Outbound is dying because it is drowning in the volume of messages, mostly bad, but some good, that we are inflicting on everyone through every channel. However, good the quality of the message, it no longer matters because it is lost in the volume of garbage that fills our inboxes.
So what’s the solution?
I’m breaking into a cold sweat when I say, “Maybe we have to try something different, maybe outbound is no longer the answer!”
Most readers are probably leaping to the answer, “It must be inbound!” (Again, I know sellers will be going to their managers saying, this isn’t my problem anymore, marketing just has to create more inbound!”
But I don’t think inbound is the answer–at least in it’s current form.
Our focus on inbound is leads, more importantly, qualifying the leads….”Are you interested in our solution, are you the decisionmaker, do you have budget, can we schedule a demo?”
Our current focus on inbound is lead conversion. But perhaps it needs to be different. Perhaps it needs to help the caller better understand their own business, the issues they are facing, whether they should change, the questions they should be asking, the things they should learn.
Rather than inbound’s focus on qualifying, perhaps inbound should be focused on helping the customer understand and make sense of what they face?
But this new form of inbound requires different talent than we traditionally use in inbound. It requires people who understand business, business problems, challenges. It requires people who can ask different questions, get customers to think differently. It requires great skills in curiosity, collaborative conversations, critical thinking.

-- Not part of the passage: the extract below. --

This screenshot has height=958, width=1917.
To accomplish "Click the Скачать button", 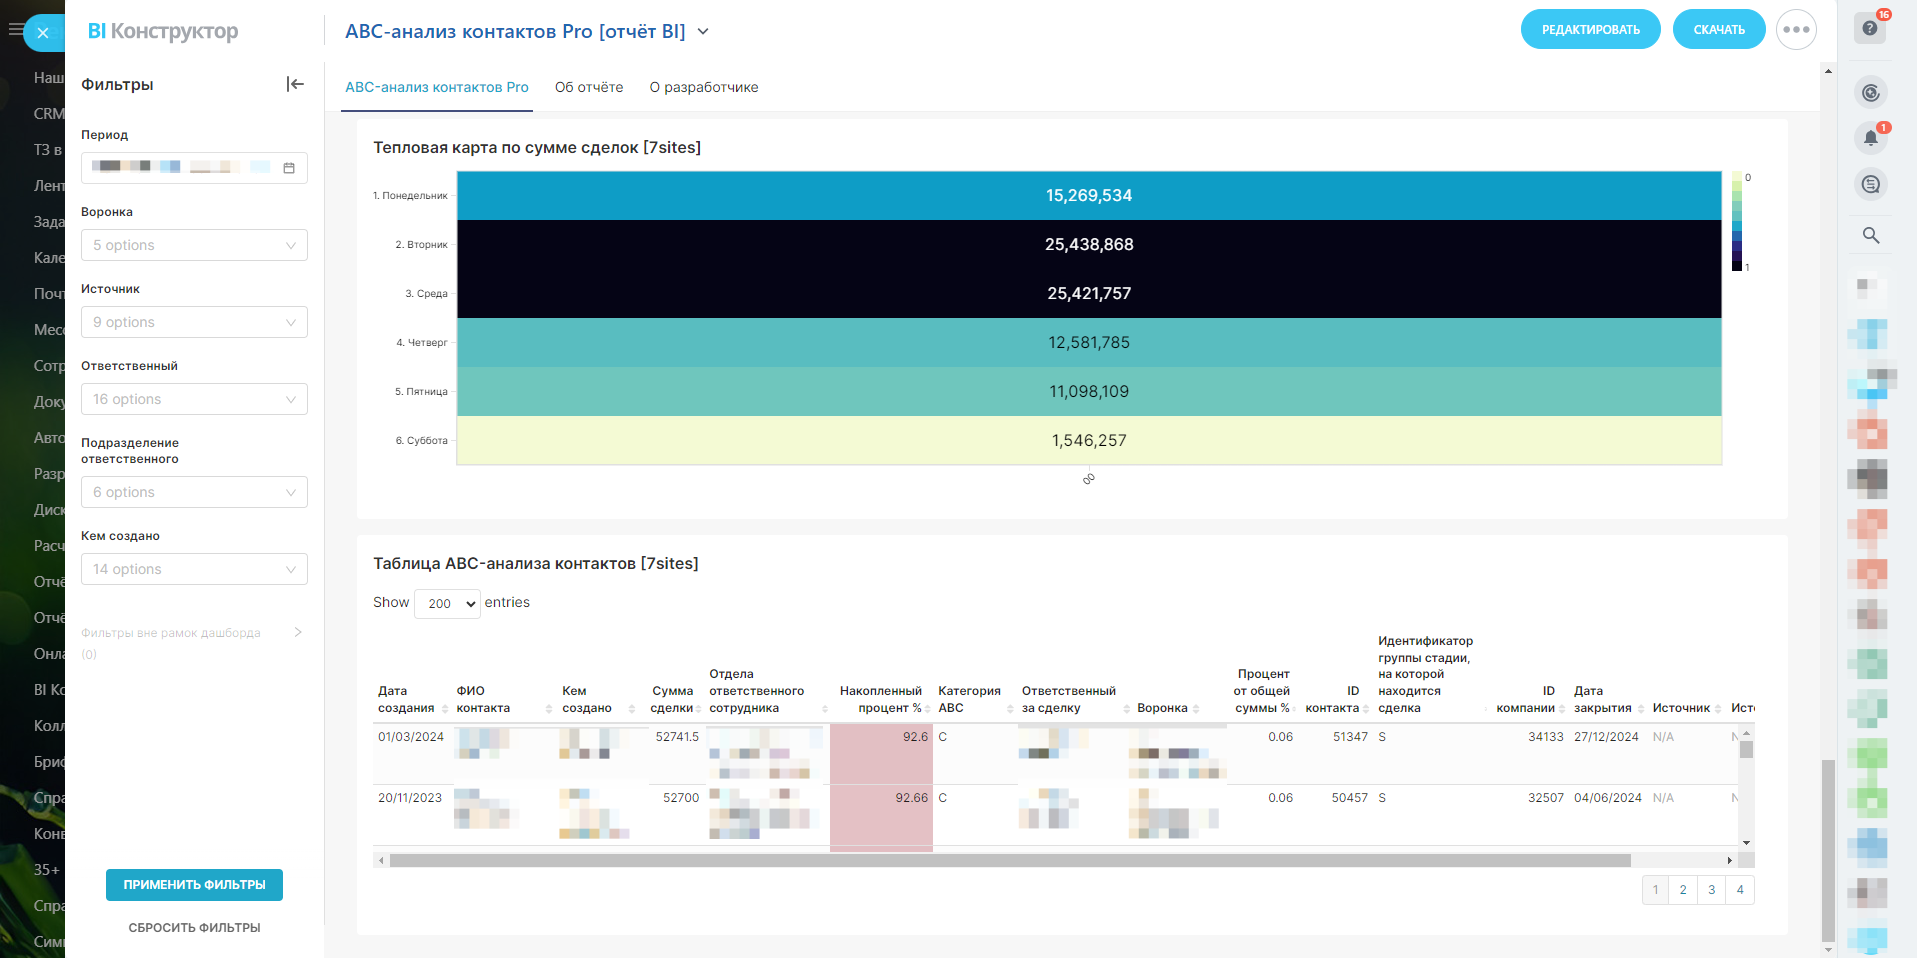I will click(1718, 30).
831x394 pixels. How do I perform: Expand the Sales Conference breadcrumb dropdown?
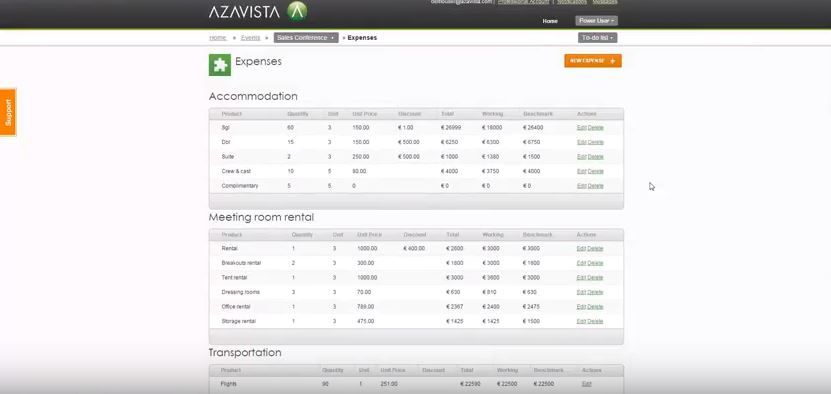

But then, how do we generate inbound? How do we incite the prospects to search? How do we incite customers to think differently?
I suspect it’s something around thought leadership. But again, thought leadership profoundly different than current thought leadership.
So much of what passes for thought leadership is formatted as, “You have these issues, we have the solutions…..” We have to think of thought leadership from the customer point of view. What are issues they face? What are the challenges disruptions impacting them and their markets? How are people responding to those challenges? What should they be thinking about?
But then there is the issue of, “where do we show up to provide that thought leadership?” Clearly, it’s where the customers are hanging out, but where is that? So many are getting disenchanted with social channels like LinkedIn and Twitter–primarily because of the volume of outbound “shouting” in these channels–finding something meaningful and important is virtually impossible (I get scroll fatigued in LinkedIn just trying to find interesting and new ideas…..”
Maybe the answer is more F2F–conferences, tradeshows, events. Maybe it’s in the movements around communities and cohorts–though these often seem to be megaphones for more outbound. Maybe it’s in smaller groups of thoughtful people, perhaps some of our customers that invite us to participate with their peers.
I don’t pretend to know the answers, but what’s currently working isn’t working. And everyone is aggressively taking action to make them not work.
We have to change. We have to rethink what we do. We have to find a way to standout, to engage customers in new and different ways. Right now, I’m putting my money on a new form of thought leadership combined with a reinvented form of inbound.
What do you think? Is outbound dying? What will/should arise from it’s ashes?
Afterword: I tried to think of a way to illustrate the problem our customers experience with the outbound efforts of sellers. Using the picture below: Is the customer going to take the time to find that 1 carat diamond in the pile of garbage. Customer inboxes are this mountain. Outstanding outbound is that diamond. The problem is, how does the customer find it, or do they even take the time.